WHAT IS BEING ASKED — Set down a word-for-word copy of the data below, limited to the lines from the first through the line with "Click the green".

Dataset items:
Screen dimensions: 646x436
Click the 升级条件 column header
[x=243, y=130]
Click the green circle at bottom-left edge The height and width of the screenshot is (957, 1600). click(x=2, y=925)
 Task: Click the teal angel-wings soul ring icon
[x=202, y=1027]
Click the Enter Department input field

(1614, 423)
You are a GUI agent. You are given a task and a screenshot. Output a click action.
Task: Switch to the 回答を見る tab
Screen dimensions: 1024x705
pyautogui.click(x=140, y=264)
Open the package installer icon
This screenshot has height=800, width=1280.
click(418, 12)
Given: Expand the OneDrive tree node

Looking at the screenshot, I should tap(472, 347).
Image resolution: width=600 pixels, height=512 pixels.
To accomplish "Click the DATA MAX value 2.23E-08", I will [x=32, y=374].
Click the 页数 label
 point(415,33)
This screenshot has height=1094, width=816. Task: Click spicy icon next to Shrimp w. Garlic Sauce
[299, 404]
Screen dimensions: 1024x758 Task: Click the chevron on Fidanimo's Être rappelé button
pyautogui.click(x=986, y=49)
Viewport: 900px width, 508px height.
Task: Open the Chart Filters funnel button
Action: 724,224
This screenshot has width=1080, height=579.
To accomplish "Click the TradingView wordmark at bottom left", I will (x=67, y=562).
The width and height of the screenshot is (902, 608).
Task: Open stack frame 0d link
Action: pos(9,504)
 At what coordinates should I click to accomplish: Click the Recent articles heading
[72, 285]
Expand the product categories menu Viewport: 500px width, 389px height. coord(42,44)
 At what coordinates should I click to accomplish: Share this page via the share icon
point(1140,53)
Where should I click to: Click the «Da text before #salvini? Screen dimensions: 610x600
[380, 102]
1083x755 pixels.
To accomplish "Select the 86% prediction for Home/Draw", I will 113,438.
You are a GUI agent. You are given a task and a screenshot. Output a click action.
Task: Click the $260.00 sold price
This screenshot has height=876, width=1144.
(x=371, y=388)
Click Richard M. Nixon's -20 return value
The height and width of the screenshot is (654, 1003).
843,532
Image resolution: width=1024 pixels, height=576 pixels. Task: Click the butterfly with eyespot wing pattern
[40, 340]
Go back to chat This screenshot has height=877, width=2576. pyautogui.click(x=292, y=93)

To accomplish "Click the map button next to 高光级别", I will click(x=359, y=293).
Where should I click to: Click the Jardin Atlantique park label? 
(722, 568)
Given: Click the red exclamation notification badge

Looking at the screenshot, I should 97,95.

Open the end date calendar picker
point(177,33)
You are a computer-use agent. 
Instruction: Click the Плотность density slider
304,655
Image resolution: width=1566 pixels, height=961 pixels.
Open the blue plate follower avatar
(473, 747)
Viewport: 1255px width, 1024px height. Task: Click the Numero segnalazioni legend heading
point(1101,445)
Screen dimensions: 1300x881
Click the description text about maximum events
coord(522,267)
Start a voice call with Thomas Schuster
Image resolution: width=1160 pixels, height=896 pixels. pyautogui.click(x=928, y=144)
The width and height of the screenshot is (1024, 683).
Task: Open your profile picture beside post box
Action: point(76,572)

THE COMPLETED TASK —
Screen dimensions: 646x436
Click the 升级条件 column header
[x=243, y=130]
Click the green circle at bottom-left edge The height and width of the screenshot is (957, 1600). click(x=2, y=925)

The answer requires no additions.